*Given records*.
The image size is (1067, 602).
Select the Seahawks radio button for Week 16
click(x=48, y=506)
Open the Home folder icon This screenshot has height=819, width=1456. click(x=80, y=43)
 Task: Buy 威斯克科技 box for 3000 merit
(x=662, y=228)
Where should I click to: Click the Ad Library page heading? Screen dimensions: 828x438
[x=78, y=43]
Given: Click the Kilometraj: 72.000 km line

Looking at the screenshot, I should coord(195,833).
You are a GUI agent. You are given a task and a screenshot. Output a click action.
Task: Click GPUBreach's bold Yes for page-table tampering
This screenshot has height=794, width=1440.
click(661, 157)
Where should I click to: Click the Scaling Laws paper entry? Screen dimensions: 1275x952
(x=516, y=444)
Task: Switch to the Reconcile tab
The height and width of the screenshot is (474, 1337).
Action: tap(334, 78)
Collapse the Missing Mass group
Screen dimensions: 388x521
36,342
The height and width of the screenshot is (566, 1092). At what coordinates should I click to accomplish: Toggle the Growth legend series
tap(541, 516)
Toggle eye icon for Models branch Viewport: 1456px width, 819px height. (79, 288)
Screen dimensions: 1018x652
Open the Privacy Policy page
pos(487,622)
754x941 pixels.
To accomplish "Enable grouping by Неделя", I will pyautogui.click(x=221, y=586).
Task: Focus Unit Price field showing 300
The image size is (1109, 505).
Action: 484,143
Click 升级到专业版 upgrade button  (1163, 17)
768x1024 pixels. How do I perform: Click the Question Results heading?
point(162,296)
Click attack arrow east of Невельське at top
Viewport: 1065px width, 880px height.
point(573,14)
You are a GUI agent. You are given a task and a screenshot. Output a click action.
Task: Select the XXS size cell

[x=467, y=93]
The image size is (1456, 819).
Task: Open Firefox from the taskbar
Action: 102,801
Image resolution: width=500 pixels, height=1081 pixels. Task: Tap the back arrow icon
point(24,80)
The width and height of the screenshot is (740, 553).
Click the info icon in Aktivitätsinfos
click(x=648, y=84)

*Exercise description*.
Copy out the entries from the material above, matching each one exactly.

*Response to this exercise*.
The image size is (1067, 602).
Select the Seahawks radio button for Week 16
click(x=48, y=506)
Open the Home folder icon This screenshot has height=819, width=1456. click(x=80, y=43)
 Task: Buy 威斯克科技 box for 3000 merit
(x=662, y=228)
Where should I click to: Click the Ad Library page heading? Screen dimensions: 828x438
[x=78, y=43]
Given: Click the Kilometraj: 72.000 km line

Looking at the screenshot, I should coord(195,833).
You are a GUI agent. You are given a task and a screenshot. Output a click action.
Task: Click GPUBreach's bold Yes for page-table tampering
This screenshot has height=794, width=1440.
click(661, 157)
Where should I click to: Click the Scaling Laws paper entry? Screen dimensions: 1275x952
(x=516, y=444)
Task: Switch to the Reconcile tab
The height and width of the screenshot is (474, 1337).
Action: tap(334, 78)
Collapse the Missing Mass group
Screen dimensions: 388x521
36,342
The height and width of the screenshot is (566, 1092). At what coordinates should I click to accomplish: Toggle the Growth legend series
tap(541, 516)
Toggle eye icon for Models branch Viewport: 1456px width, 819px height. (79, 288)
Screen dimensions: 1018x652
Open the Privacy Policy page
pos(487,622)
754x941 pixels.
To accomplish "Enable grouping by Неделя", I will pyautogui.click(x=221, y=586).
Task: Focus Unit Price field showing 300
The image size is (1109, 505).
Action: 484,143
Click 升级到专业版 upgrade button  (1163, 17)
768x1024 pixels. How do I perform: Click the Question Results heading?
point(162,296)
Click attack arrow east of Невельське at top
Viewport: 1065px width, 880px height.
point(573,14)
You are a GUI agent. You are given a task and a screenshot. Output a click action.
Task: Select the XXS size cell

[x=467, y=93]
The image size is (1456, 819).
Task: Open Firefox from the taskbar
Action: 102,801
Image resolution: width=500 pixels, height=1081 pixels. Task: Tap the back arrow icon
point(24,80)
The width and height of the screenshot is (740, 553).
Click the info icon in Aktivitätsinfos
click(x=648, y=84)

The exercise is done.